Abstract:
The present invention refers to a pumping stage particularly designed for turbomolecular pumps, having increased compression ratio, and capable of extending the operating range of the turbomolecular pump towards high pressure. The new pumping stage comprises a casing housing, a rotor disk, and a substantially coplanar stator ring. The stator ring consists of two plates connected with each other along their circumferential periphery, thereby defining a region of close tolerance with the opposite surfaces of the rotor. The rotor and stator cooperate to define a tapered, free annular channel having a suction port and a discharge port at the opposite ends of this channel. The channel tapers in a functional, predetermined fashion, having the largest cross-sectional area near the suction port, and converging, according to the rotational direction of the rotor, at the discharge port.

Description:
FIELD OF THE INVENTION 
     The present invention relates to a pumping stage of unique geometry especially designed for turbomolecular pumps. In particular, it relates to a pumping stage designed to have an increased compression ratio and an operating range extended to higher pressures than previously known. 
     BACKGROUND OF THE INVENTION 
     Pumping stages utilized in turbomolecular pumps to create high vacuum conditions are previously known to exist in many different designs, some of which incorporate a stator housing having a rotor disk embodied therein, wherein a gas passageway is defined along a tangential channel established between the rotor and stator. 
     Pumping stages especially designed for increasing pump operating range in terms of discharge pressure are discussed in German Patent No. 3,819,529, as well as European Patent Application No. 0,445,815, the latter being in the name of the applicant. 
     German Patent No. 3,819,529 discloses a vacuum pump having a rotor disk with a recessed periphery, forming radially extending steps which operate in conjunction with a stator having an annular groove for receiving the recessed periphery of the rotor disk. The juxtaposed rotor and stator form flow passages between the surfaces of the annular groove and the corresponding steps positioned on the periphery of the rotor disk. A disadvantage of this type of construction is that it provides a channel that is divided on the opposite faces of the rotor disk; thereby forcing the gas to follow a tortuous path when entering the portion of the channel below the rotor disk via the suction port, or when leaving the portion of the channel above the rotor disk through the discharge port. 
     European Patent Application No. 0,445,855 discloses a turbomolecular pump which utilizes, in addition to conventional axial flow pumping stages, one or more tangential flow pumping stages. These tangential flow pumping stages are positioned at the exhaust side of the pump in order to raise the exhaust pressure up to atmospheric pressure; thereby allowing the pump to discharge at higher pressures without being combined with a forepump. The use of these tangential flow pumping stages are effective in either a molecular or transient flow pressure range, and permit the raising of the outlet pressure from about 1 Pa to over 10 3  Pa. A further rise of the outlet pressure, up to atmospheric pressure, has been obtained utilizing a different rotor design incorporating peripheral vanes mounted normal to the peripheral edge. 

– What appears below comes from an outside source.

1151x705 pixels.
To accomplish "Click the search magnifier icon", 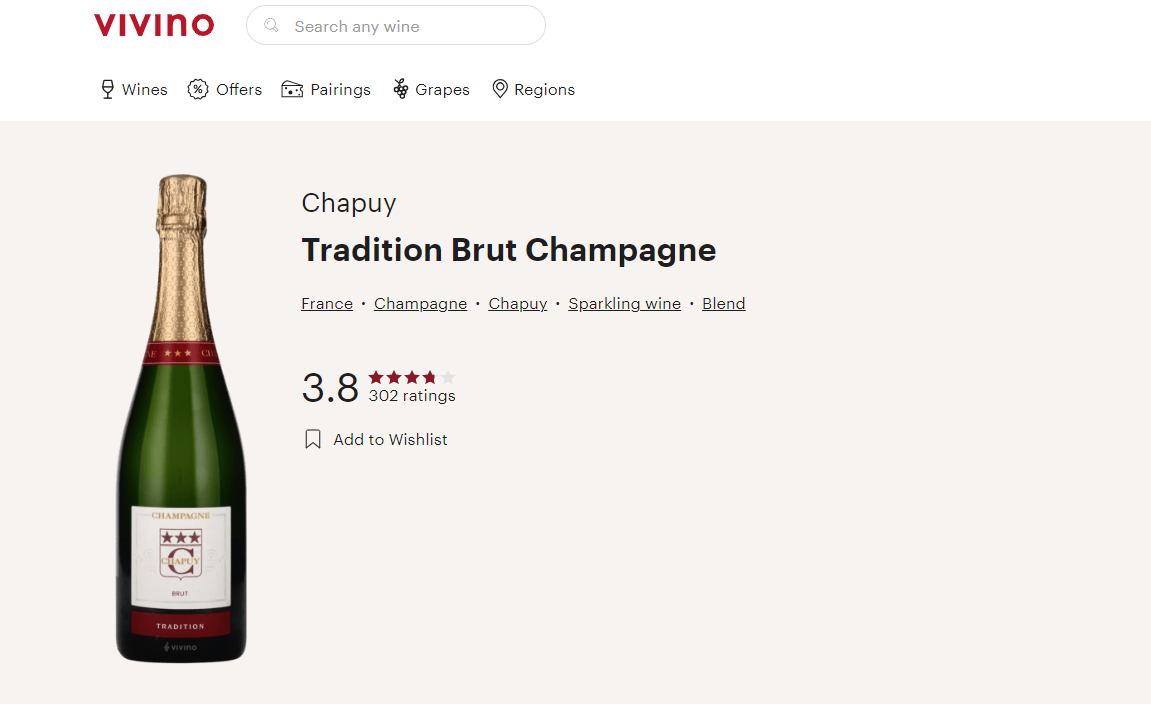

     It is therefore a feature of the present invention to provide a modified geometry for a pumping stage, of the type described above, to improve gas compression performances and to further extend the operating range of turbomolecular pumps incorporating said invention. 
     It is a further feature of the present invention to provide a pumping stage design which can be easily incorporated in a turbomolecular pump, either alone or in cooperation with one or more similar pumping stages, thereby allowing the turbomolecular pump to discharge to higher pressures, approaching atmospheric pressure, without being teamed up to a forepump. 
     It is still a further feature of the present invention to provide a pumping stage design which can be manufactured easily at a low cost, as well as being easy to use and simple to maintain. 
     SUMMARY OF THE INVENTION 
     The above mentioned features of the invention and the advantages they provide are achieved by the present invention by means of an improved tangential flow pumping stage, having a non-centric geometry, as a component in a turbomolecular pump. The improved pumping stage comprises a casing housing, consisting of two plates having respectively a suction and discharge port contained therein, and coupled along their respective peripheral edges, thereby defining a first region of close tolerance with the opposing plate surfaces of a rotor disk and stator ring contained therein. The rotor disk is arranged in a substantially coplanar relationship with the stator ring such that a tapered channel of converging close tolerance, in the direction of rotor rotation, is defined between the internal lateral surface of the stator ring, which is partially grooved, and the peripheral lateral surface of the rotor disk; wherein the discharge and suction ports are located at the opposed ends of the channel. A smooth portion of the internal lateral surface of the stator ring and the lateral surface of the rotor disk form a second region of close tolerance therebetween. 
    
    
     BRIEF DESCRIPTION OF THE DRAWINGS 
     The invention will now be described in greater detail with reference to the accompanying drawings, in which: 
     FIG. 1 is a perspective view of a section of a turbomolecular pump having a partially broken view of a first embodiment of the pumping stage of the present invention. 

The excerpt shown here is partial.